Goods-producing industries actually added about 23,000 jobs during the month, but this relative strength was offset by a massive loss of 53,000 jobs in the service sector.
The healthcare sector has been a major drag, losing 22,000 jobs. After more than two years of caring for Canadians during the pandemic, burnout and job volatility in the sector have become a major problem. More than 10 percent of all nurses called patients at least once during the month, the data agency said, and more than 20 percent worked overtime to make up for it.
Statistics Canada said nursing vacancies in early 2022 were more than triple what they were five years ago.
“The drop in jobs in healthcare hasn’t gone unnoticed, because it was due to voluntary resignations rather than layoffs,” said economist Tu Nguyen of RSM Canada, an accounting and consulting firm.
“The displacement of burnt healthcare workers has led to an increase in the temporary closure of emergency rooms. This has far and wide repercussions, [because] When people are not taken care of, it results in workers in all industries releasing the sick, having to take time off to care for sick family members, or even exiting the workforce in harsher conditions.”
Despite the decline, the unemployment rate held steady at a record low of 4.9 percent, because while there were fewer jobs, there were fewer people looking for work as well.
As of the end of July, the data agency says there are about 1 million people in Canada officially classified as unemployed, meaning they want a job but don’t have one. Another 426,000 people wanted a job but did not look for a job during the month, so they were not officially counted among the ranks of the unemployed.

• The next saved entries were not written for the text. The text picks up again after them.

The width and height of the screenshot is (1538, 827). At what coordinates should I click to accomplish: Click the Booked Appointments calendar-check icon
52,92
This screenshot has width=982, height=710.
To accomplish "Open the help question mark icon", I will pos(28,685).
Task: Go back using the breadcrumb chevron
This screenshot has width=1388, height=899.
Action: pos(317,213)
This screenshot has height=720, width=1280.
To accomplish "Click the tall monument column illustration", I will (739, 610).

Compares 1 million unemployed people with 19.5 million Canadians who worked for wages during the month.
Canada’s weak labor market stands in stark contrast to that of the United States, where the economy added 528,000 jobs last month. This is double what economists had expected.

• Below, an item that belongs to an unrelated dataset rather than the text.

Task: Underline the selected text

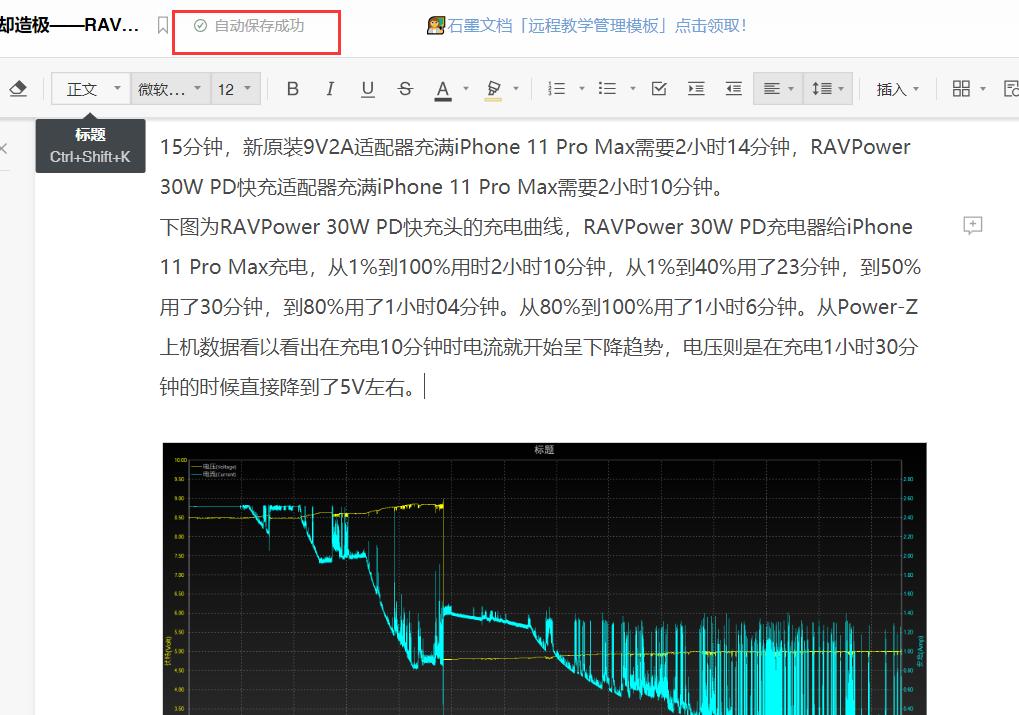Action: (367, 88)
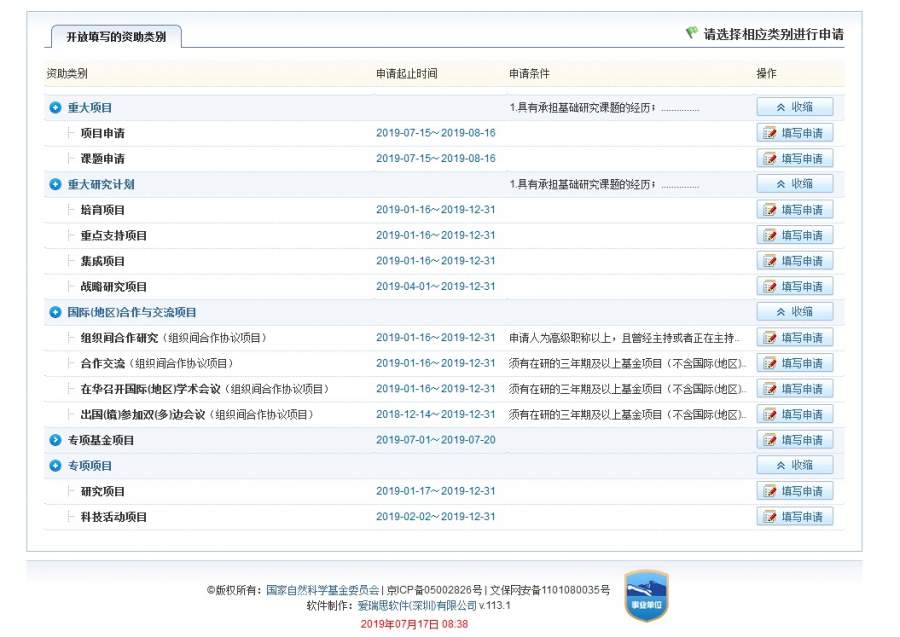This screenshot has width=900, height=637.
Task: Collapse the 重大项目 section with 收缩
Action: click(x=794, y=107)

While the monthly job number is always volatile, and is especially so in the summer months, Thiago Figueiredo, economist at Desjardins, says the disappointing figure indicates that “the Canadian labor market slammed the brakes in July”.
“However, the labor market remains tight and there is scope for further employment weakness as economic growth slows.”

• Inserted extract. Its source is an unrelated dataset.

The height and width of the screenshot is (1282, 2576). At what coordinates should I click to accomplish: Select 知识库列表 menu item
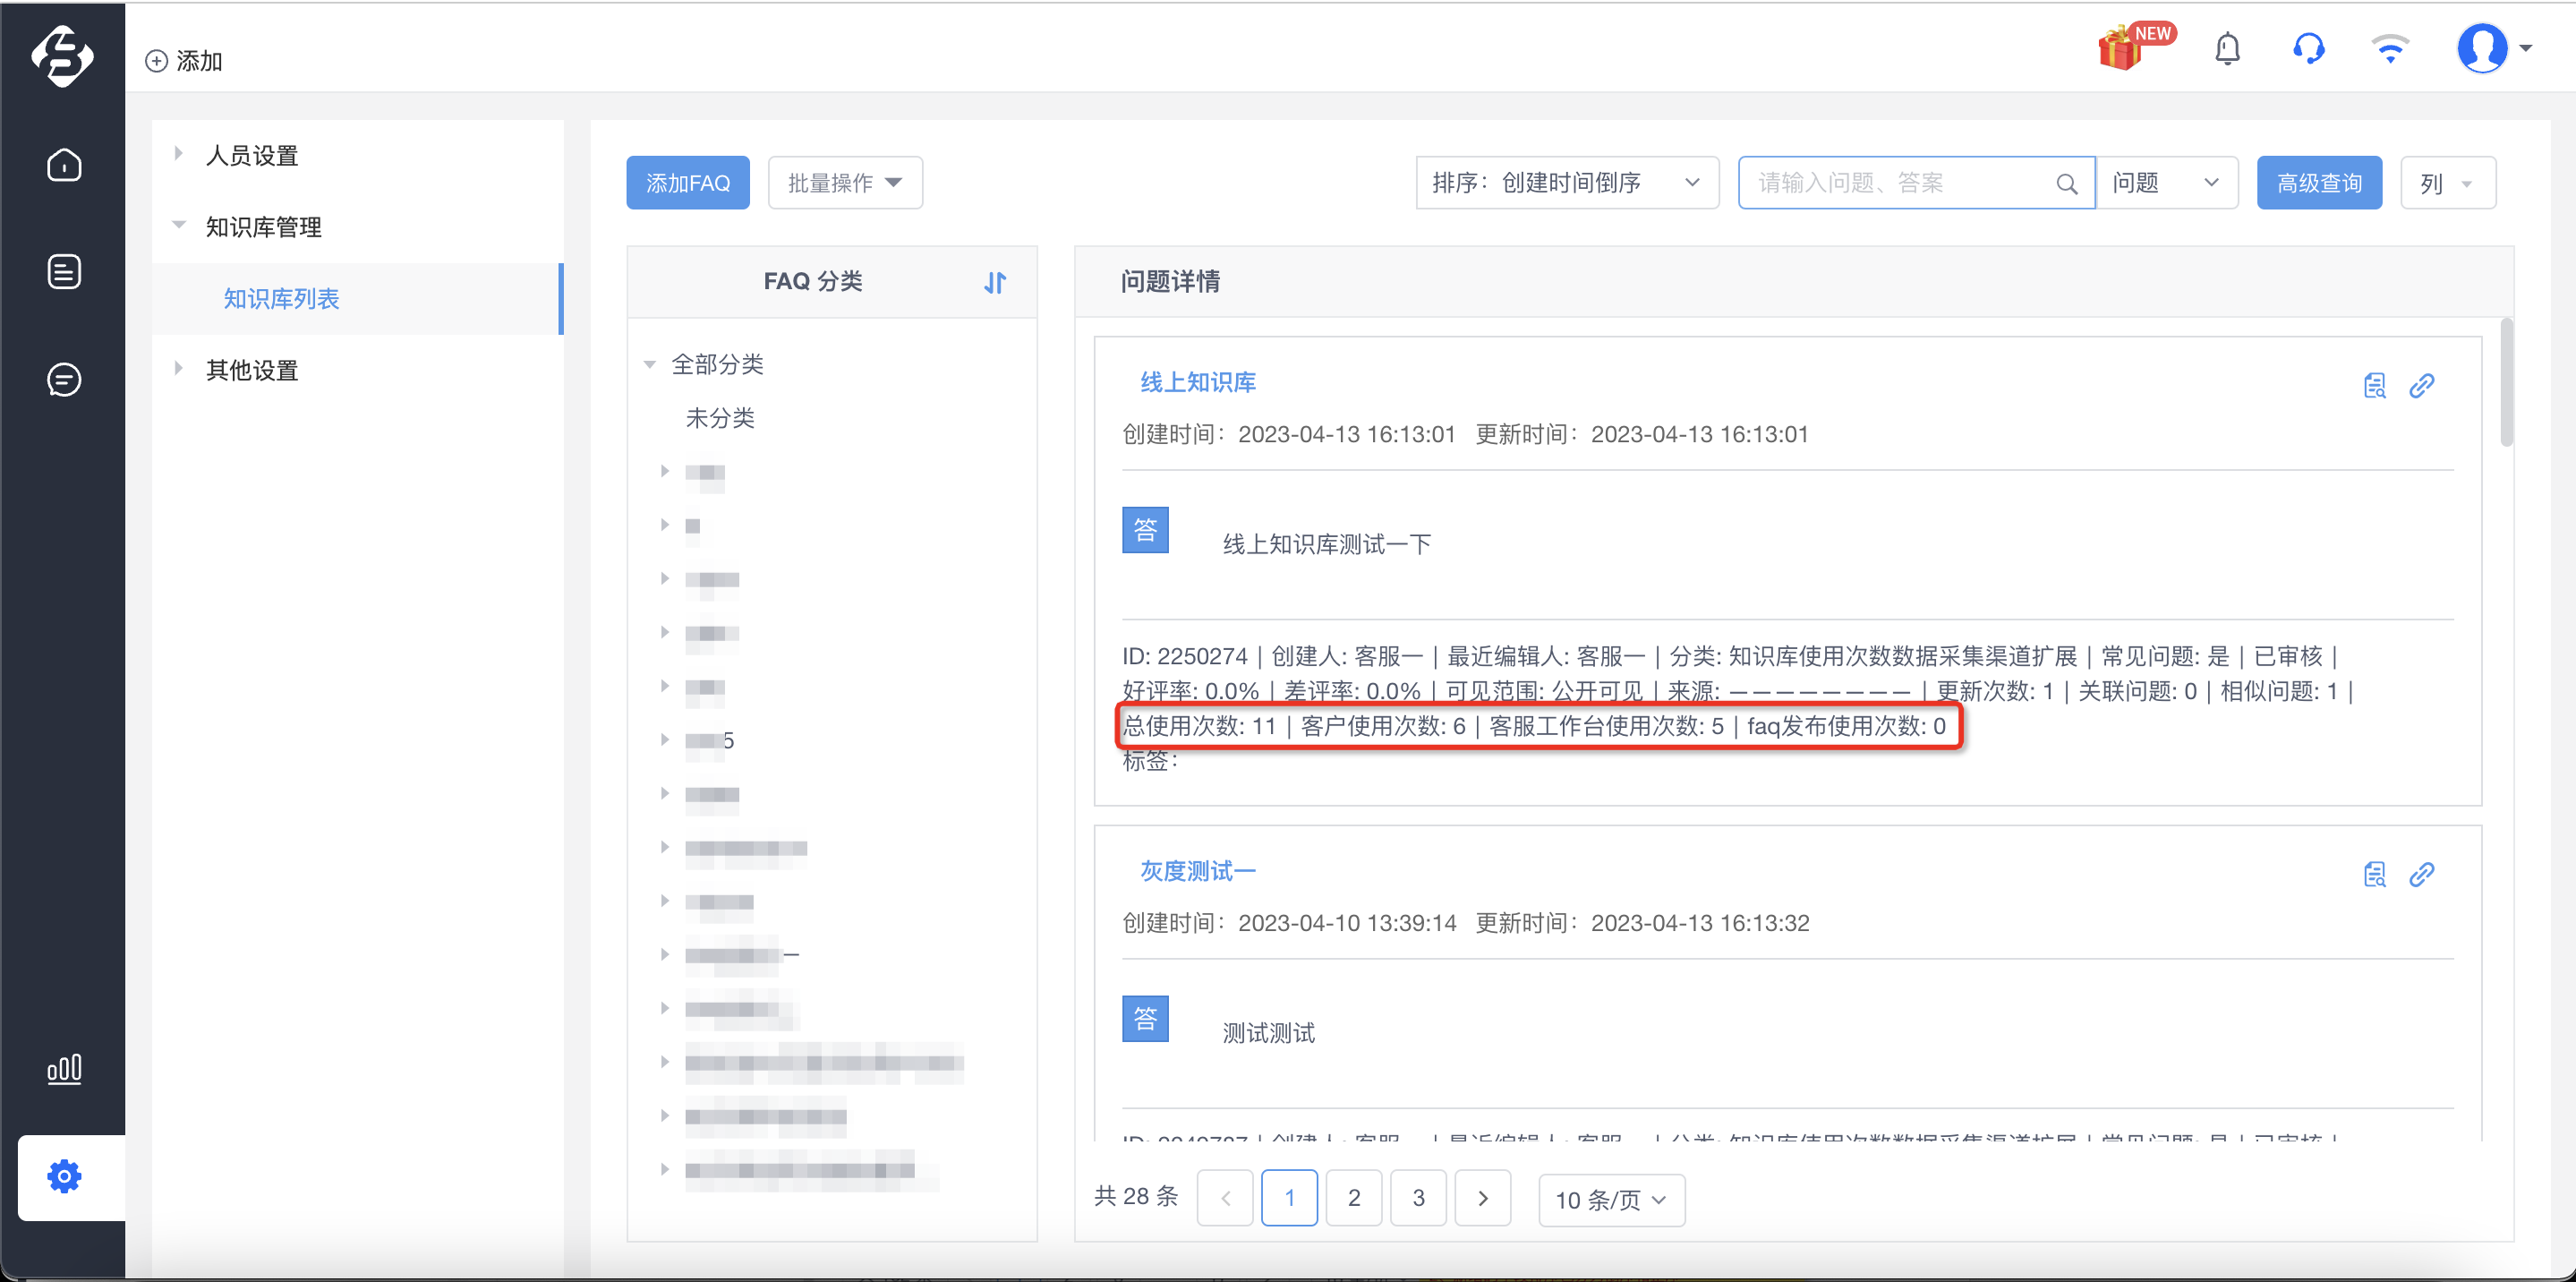[281, 299]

While the economy has fewer workers today than it did in May, many sectors and employers report employment remains strong. The tourism sector may have been hit more than any other by the pandemic, but as demand returns, so does the need for workers.
Laura Pallotta, vice president of Marriott Hotels, says the chain is currently trying to hire up to 1,000 people across the country, even as the overall economic situation grows bleaker.
“We think we need to continue to assign jobs and background roles [because] “We see that the demand for Canada in the coming years will continue to be strong,” she told CBC News in an interview.
Arvin Nagules, senior vice president at Menzies Aviation, which provides a variety of airport services across Canada and beyond, says his industry is also trying to raise staffing levels quickly.
He says airlines and airports have done hiring in the past two or three months as they have usually done in a number of years. “It’s not just the airline industry,” he said in an interview. “Everyone is fighting for the same group of people.”